> _Latihan Menulis_
Tulis kembali bagian tulisan tentang Syaikh Fadhil yang dimulai dengan kata-kata "FENOMENA di dalam" dan diakhiri dengan "kasat mata tentunya.". Tukar "pancaindra" dengan "indra".

Fenomena Syaikh Fadhil

oleh

Oleh : Mirzan Marwazi* 

FENOMENA di dalam kamus bahasa Indonesia sering diartikan sebagai sebuah fakta atau realita; kejadian yang luar biasa; hal hal yang dapat disaksikan dengan pancaindra dan dapat dijelaskan secara ilmiah. Bagaimana kemudian kisah ini akan anda maknakan sebagai sebuah fenomana, saya kira itu kembali kepada subjektivitas anda sebagai pembaca. Bagi saya pribadi, tetaplah hal di bawah ini rasanya luar biasa, untuk dilihat secara kasat mata tentunya.

Saya tidak tahu, kapan Tgk. H. M. Fadhil Rahmi, Lc., mulai dipanggil Syaikh (baca:Syech). Namun menjelang Musyawarah Daerah KNPI akhir Juli 2017, panggilan ini seolah menjadi panggilan resmi ni. an khas bagi beliau, entah itu di forum resmi, atau bahkan di kedai kopi. Sebelumnya saya lebih senang memanggil beliau Bang Fadhil. Namun, biarlah ia mengalir apa adanya. Mungkin ini sebagai salah satu legitamasi atas beliau karena telah menjadi pucuk tertinggi Alumni Timur Tengah di Aceh dua periode terakhir.

> _Bagian Data_
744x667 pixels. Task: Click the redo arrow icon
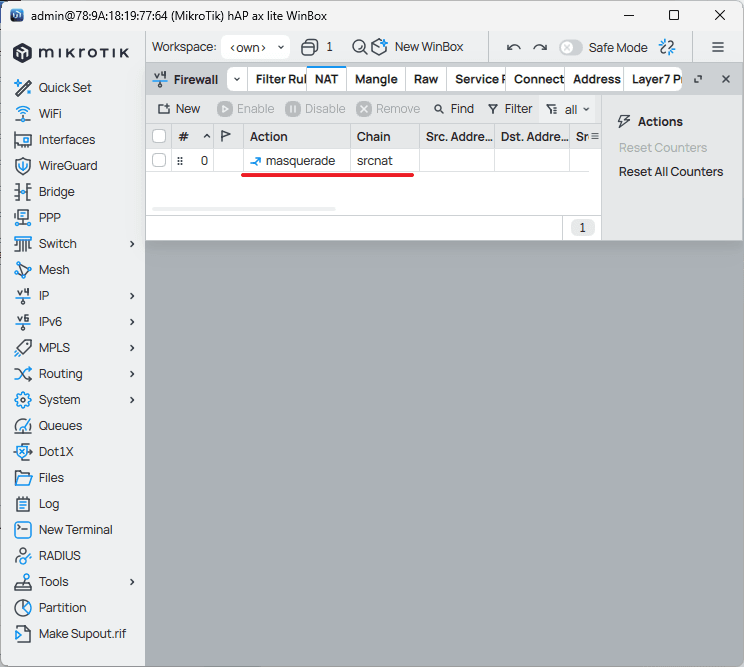pyautogui.click(x=540, y=47)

> _Jawaban_
FENOMENA di dalam kamus bahasa Indonesia sering diartikan sebagai sebuah fakta atau realita; kejadian yang luar biasa; hal hal yang dapat disaksikan dengan indra dan dapat dijelaskan secara ilmiah. Bagaimana kemudian kisah ini akan anda maknakan sebagai sebuah fenomana, saya kira itu kembali kepada subjektivitas anda sebagai pembaca. Bagi saya pribadi, tetaplah hal di bawah ini rasanya luar biasa, untuk dilihat secara kasat mata tentunya.